Стояла полная тишина. Леса предназначены для тайны. Они не узнавали ее, как узнавал сад. Их не заботило то, что она целый год пробыла в школе, или в Ханстентоне, или в Лондоне. Лес никогда не скучал по ней: он жил своей особой, мрачной, напряженной жизнью.
Дебора вышла на вырубку, к пруду, откуда разбегались пять тропинок, и на мгновение остановилась, прежде чем подойти к краю берега, потому что пруд был священный и требовал приношения. Она скрестила руки на груди и закрыла глаза. Потом скинула туфли.
– Матерь всех диких созданий, делай со мной что пожелаешь, – проговорила она вслух. Звуки собственного голоса немного напугали ее. Потом она опустилась на колени и трижды коснулась лбом земли.
Первая часть ее искупления была совершена, но пруд требовал жертвоприношения, и Дебора к этому подготовилась. В кармане у нее лежал огрызок карандаша, с которым она не расставалась весь школьный год и называла счастливым. На нем были отметины зубов, а на конце – остатки изжеванной резинки. Это сокровище надлежало отдать пруду так же, как были отданы в прошлом другие сокровища – крошечный кувшинчик, пуговица с гербом и фарфоровая свинка. Дебора нащупала огрызок карандаша и поцеловала его. Столько одиноких месяцев она носила его с собой и гладила, а теперь пришла минута разлуки. Пруду отказывать нельзя. Крепко зажмурившись, она взмахнула правой рукой и услышала слабый всплеск упавшего в воду карандашного огрызка. Открыв глаза, она увидела расходящуюся по середине пруда зыбь. Карандашик исчез, но зыбь продолжала тихо колыхать лилии. Это движение символизировало принятие дара.
Дебора, все еще на коленях, снова скрестила на груди руки, придвинулась к самому краю берега и, низко нагнувшись, глянула в воду. На нее, колыхаясь, глядело ее отражение, и это было не то лицо, что она знала, и даже не то, которое видела в зеркале и которое в любом случае фальшиво, – а искаженный образ, темнокожий и призрачный. Скрещенные руки походили на лепестки водяных лилий, а цветом были не восково-белые, а призрачно-зеленые. И волосы тоже не были живой копной, которую она каждый день расчесывала и перевязывала сзади лентой, а свисающим пологом. Когда отражение улыбнулось, оно исказилось еще сильнее. Опустив руки, Дебора наклонилась вперед, взяла прутик и трижды нарисовала круг на гладкой поверхности. Вода дрожала в расходившейся ряби, а отражение, разбитое на осколки, вздымалось вверх и танцевало, словно какое-то чудовище, у которого не было ни глаз, ни рта.

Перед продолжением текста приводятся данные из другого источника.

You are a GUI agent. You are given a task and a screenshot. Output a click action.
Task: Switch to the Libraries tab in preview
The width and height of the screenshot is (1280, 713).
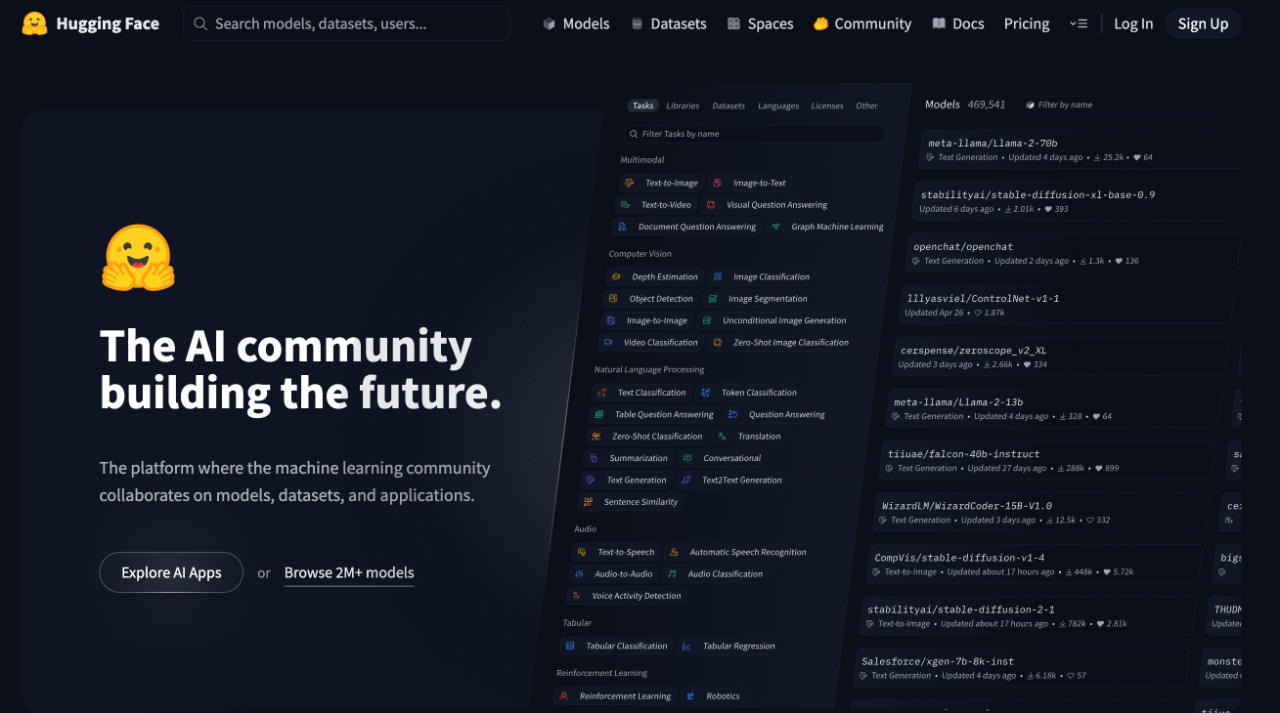[x=683, y=106]
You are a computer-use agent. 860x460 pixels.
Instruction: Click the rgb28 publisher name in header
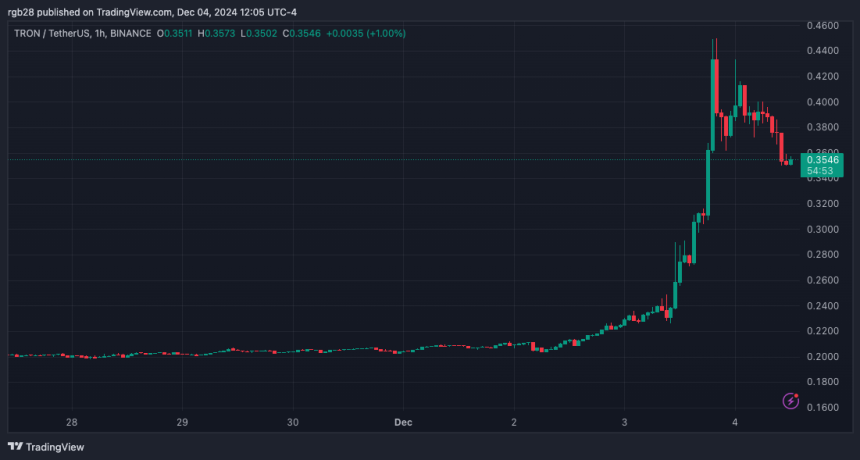22,12
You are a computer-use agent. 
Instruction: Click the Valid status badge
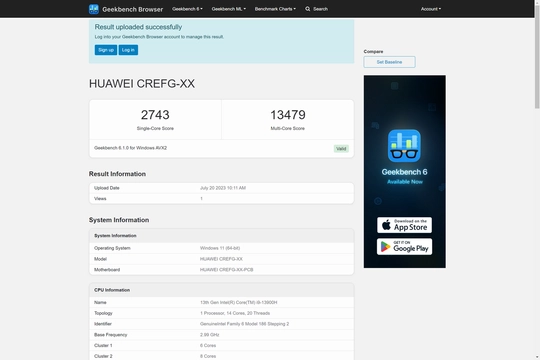click(x=341, y=148)
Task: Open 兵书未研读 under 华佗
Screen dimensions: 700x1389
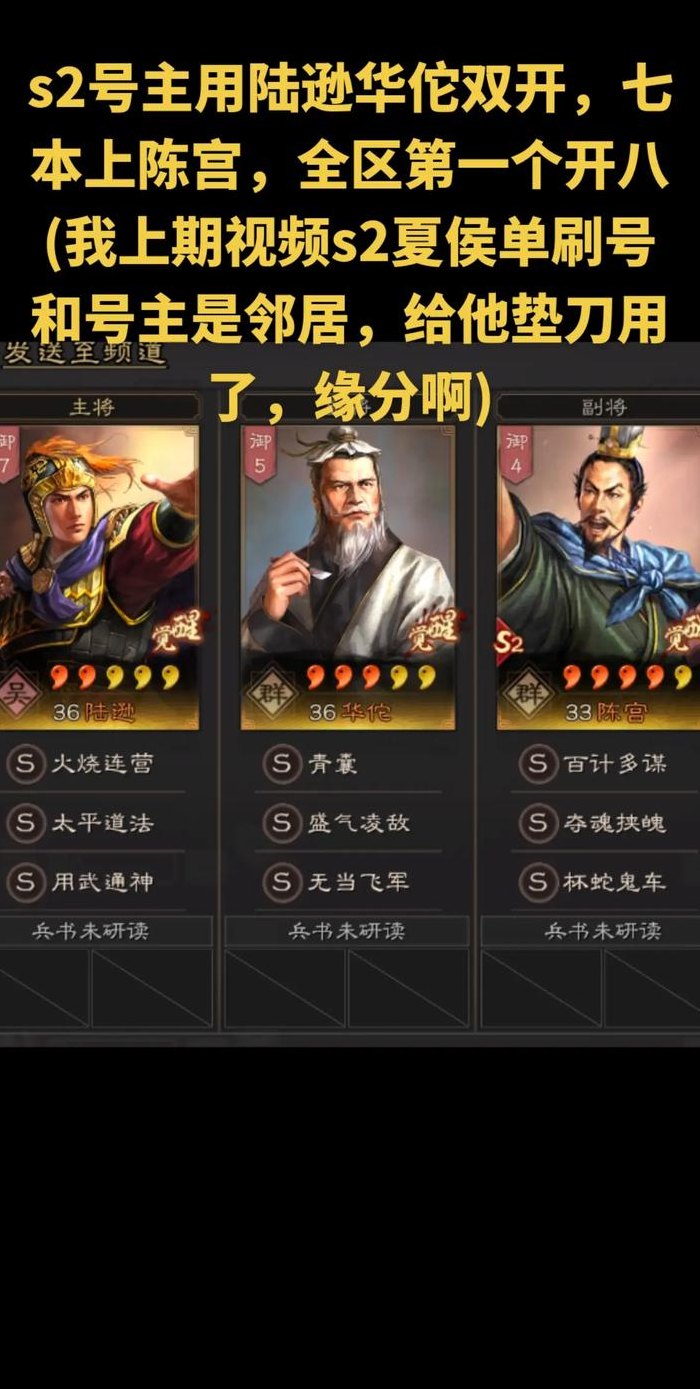Action: pyautogui.click(x=346, y=931)
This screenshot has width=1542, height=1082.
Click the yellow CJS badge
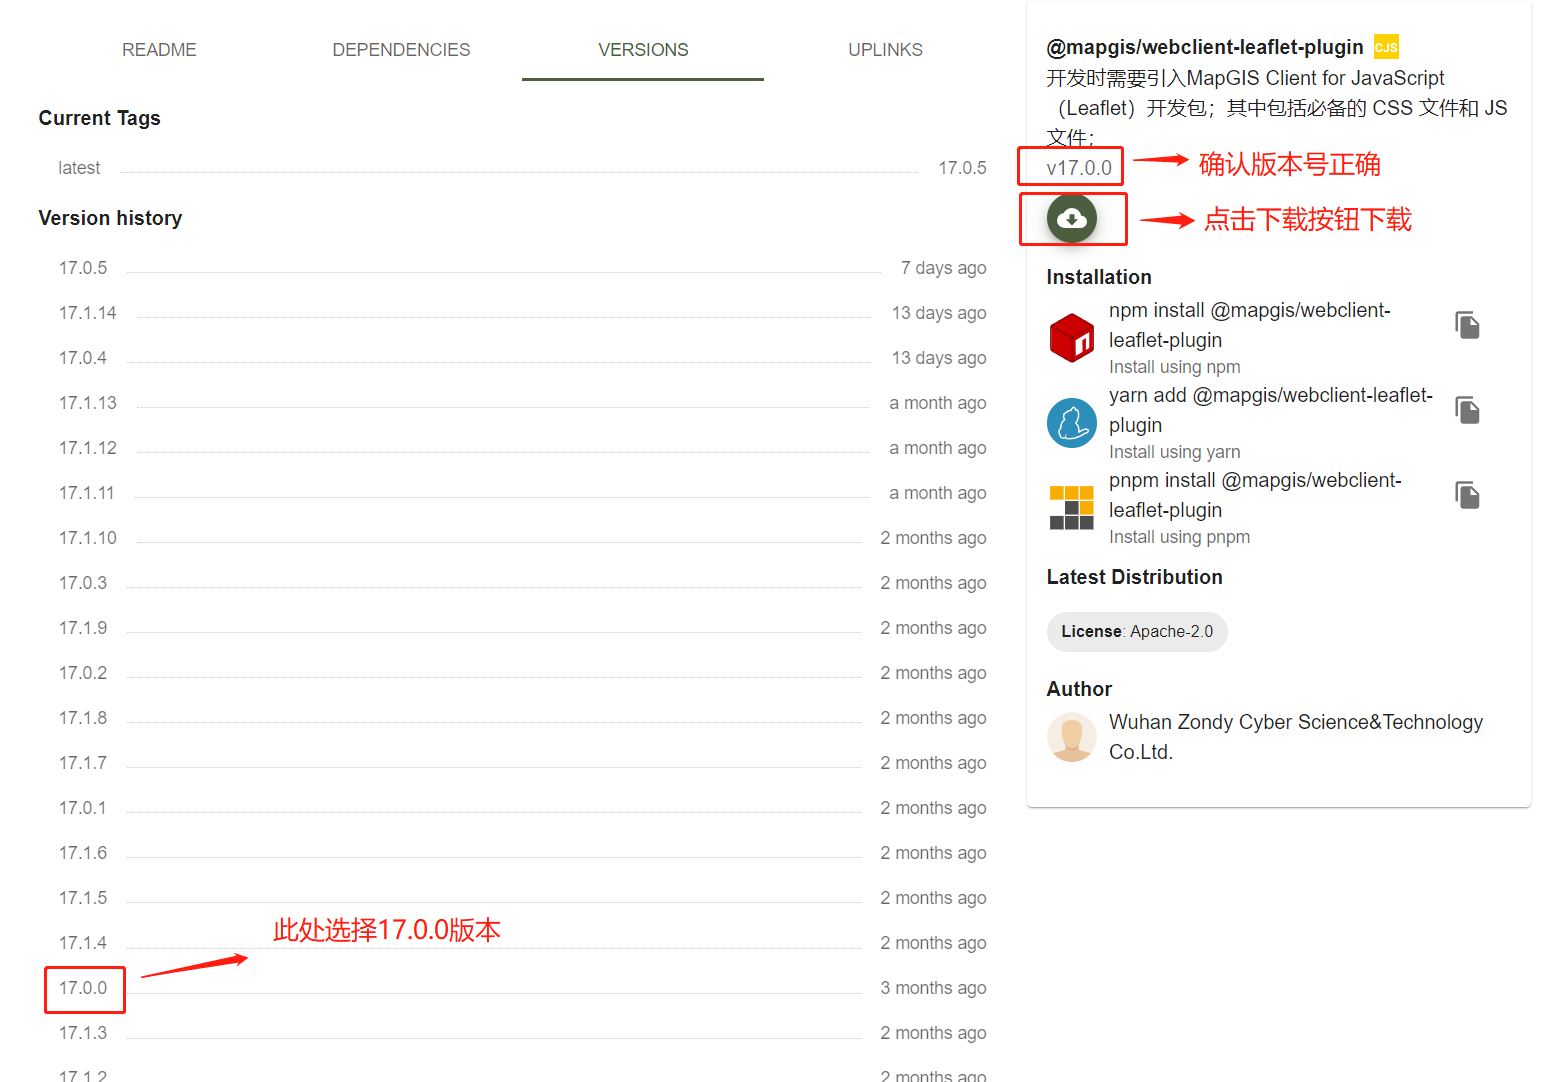(x=1386, y=47)
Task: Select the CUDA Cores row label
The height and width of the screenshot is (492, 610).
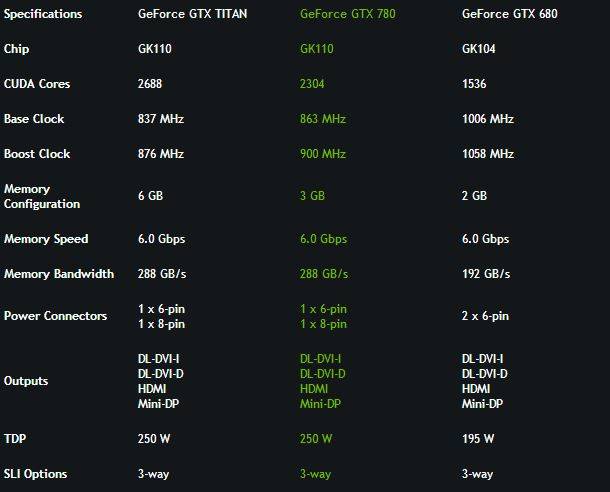Action: pyautogui.click(x=37, y=84)
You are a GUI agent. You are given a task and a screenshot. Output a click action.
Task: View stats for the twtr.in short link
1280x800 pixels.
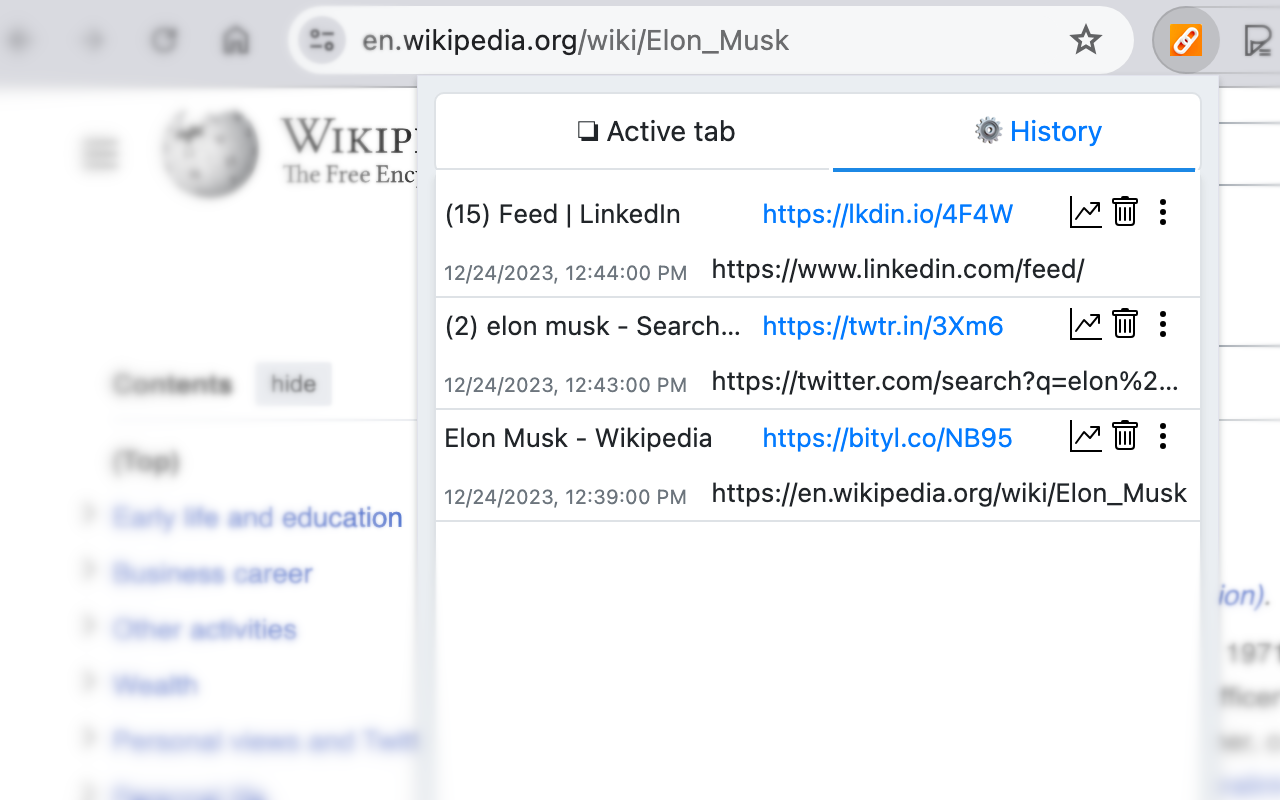[x=1085, y=325]
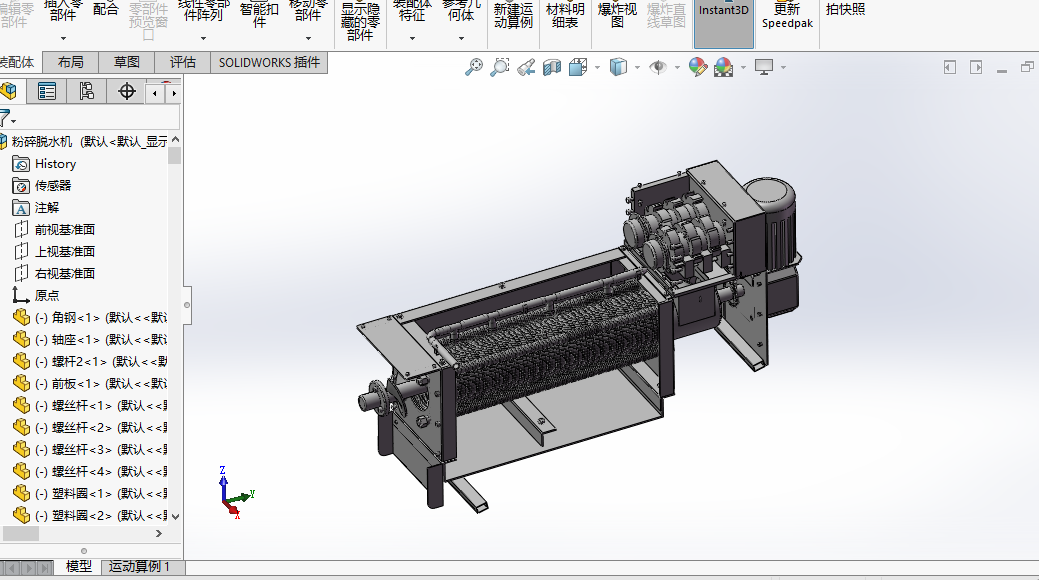1039x580 pixels.
Task: Open the Edit Appearance color ball icon
Action: tap(698, 67)
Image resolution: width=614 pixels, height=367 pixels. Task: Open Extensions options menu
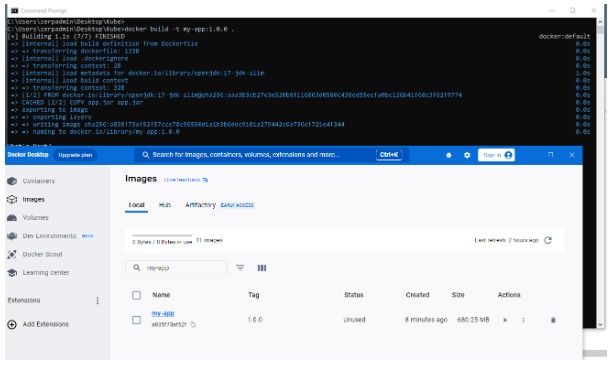(x=98, y=300)
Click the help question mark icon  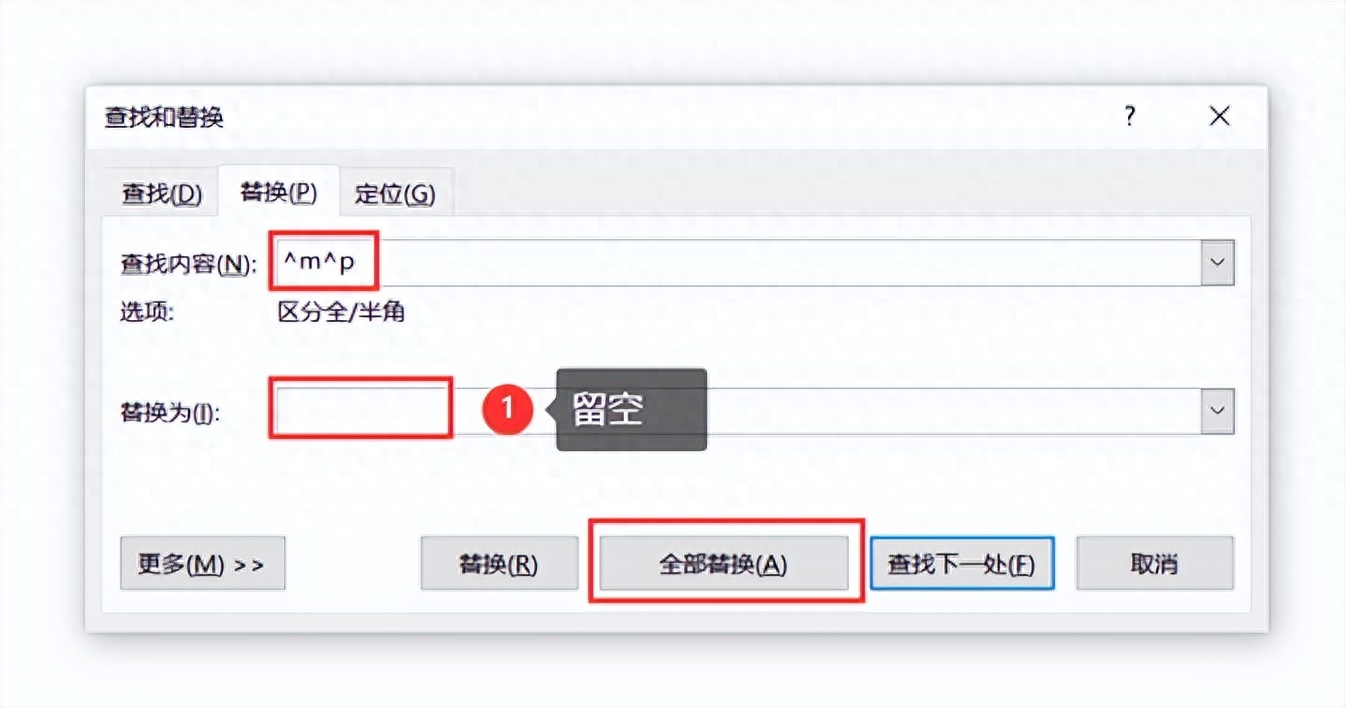click(1130, 117)
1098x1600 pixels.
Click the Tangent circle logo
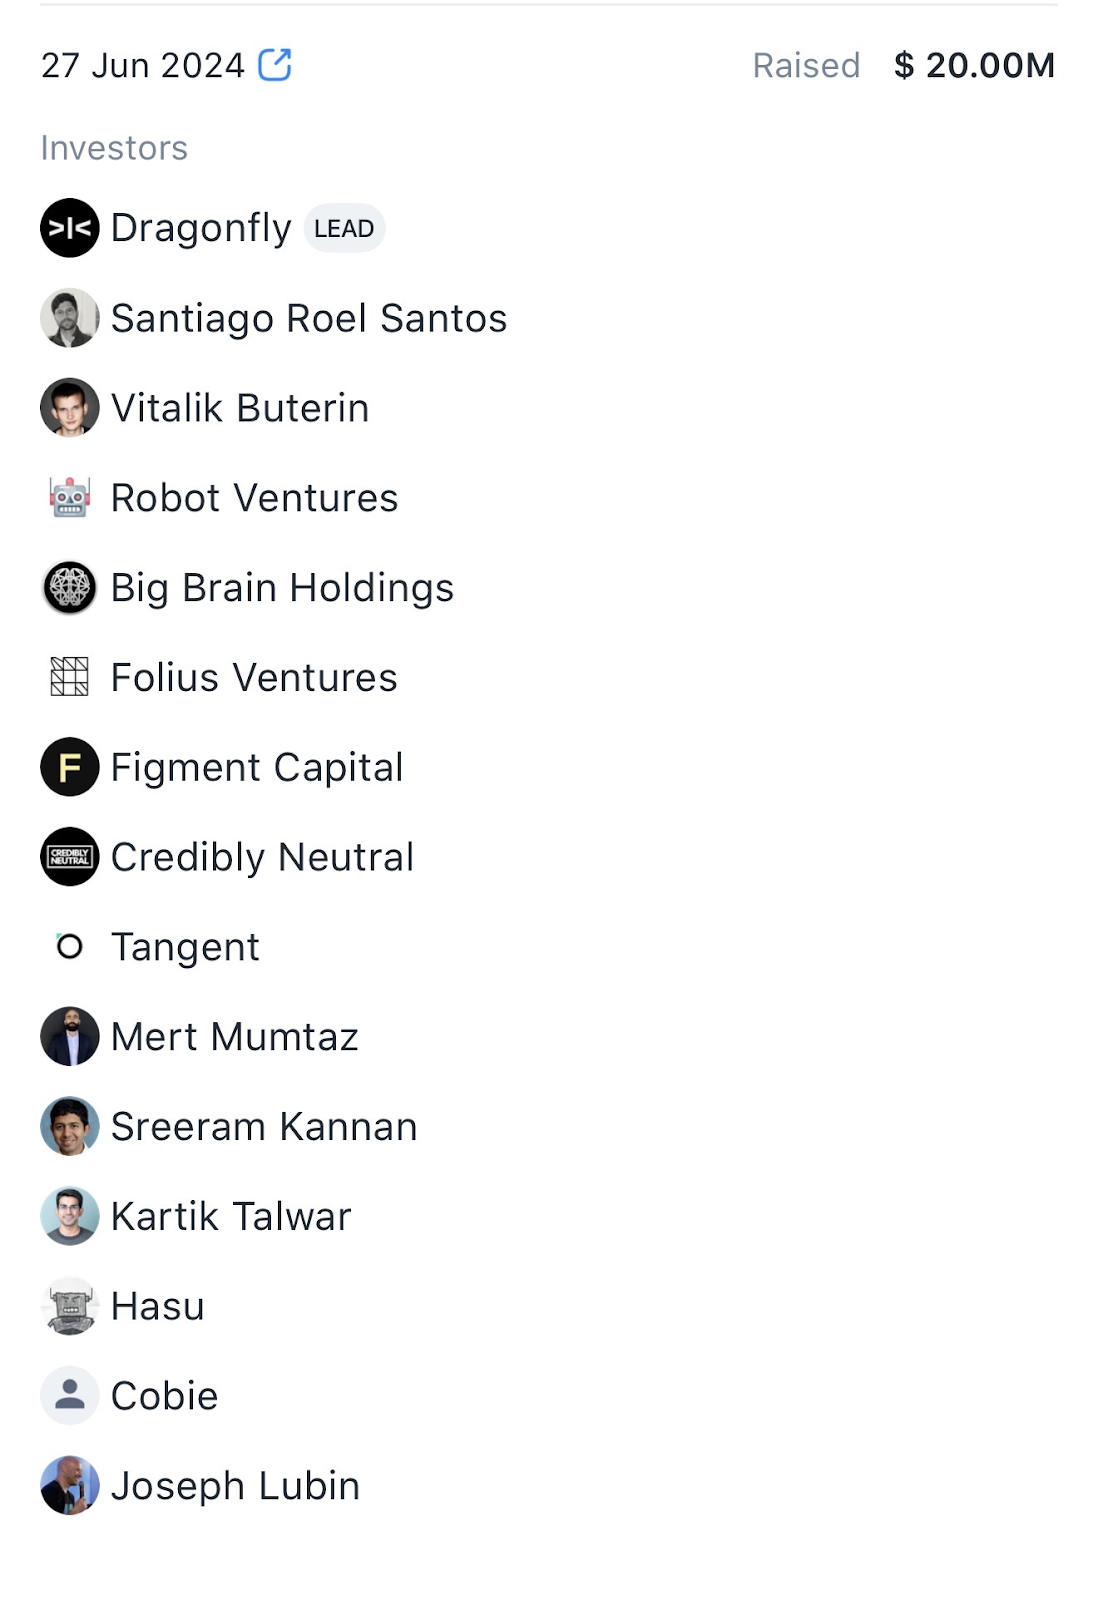point(70,946)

Наконец вода успокоилась. Над ней гудели насекомые, длинноногие мухи и жуки с растопорщенными крыльями. Стрекозе достался во владение великолепный лист лилии. Она упоенно парила над ним. Но едва Дебора на мгновение отвела взгляд, стрекоза исчезла. В дальнем конце пруда, позади скопления лилий, собралась зеленая ряска, а под ней укоренились перепутанные водоросли. Они были так густы и за долгое время так слежались, что человек, ступивший в них с берега, застрял бы там и задохнулся. А вот мухи и жуки могли сидеть на поверхности, и бледная ряска для них была вовсе не коварной западней, а местом отдыха и покоя. И если кто-то бросал камень, чтобы по пруду пошла зыбь, она достигала ряски и раскачивала ее, и вся мшистая поверхность ритмически колыхалась, словно танцевальная площадка под ногами посетителей.
В дальнем конце пруда стояло мертвое дерево. Оно могло быть елью, или сосной, или даже лиственницей – время сделало его неопознаваемым. У него не было никакого отличительного знака, кроме ветвей, несуразно растопыренных на фоне неба. Шапка плюща венчала его растрепанную верхушку. Прошлой зимой у него обломился давно надломленный сук, он теперь лежал полупогруженный в воду, и зеленая тина свисала с его высохших веток. Размокший в воде сук служил наблюдательным пунктом для птиц, и Дебора увидела, как из молодой поросли, окружавшей мертвое дерево, внезапно вылетел птенец и на миг опустился на мшистую филигрань. Он был охвачен ужасом. Мать остерегающе окликнула его откуда-то из сумрачной безопасности, и птенец, следуя зову, торопливо сорвался с ветки, давшей ему временное пристанище, и, неудачно выбрав момент, сбившись с направления, все же достиг безопасности. Сердитое щебетание в подлеске указывало на полученный им нагоняй. После того как он скрылся, на пруд вернулась тишина.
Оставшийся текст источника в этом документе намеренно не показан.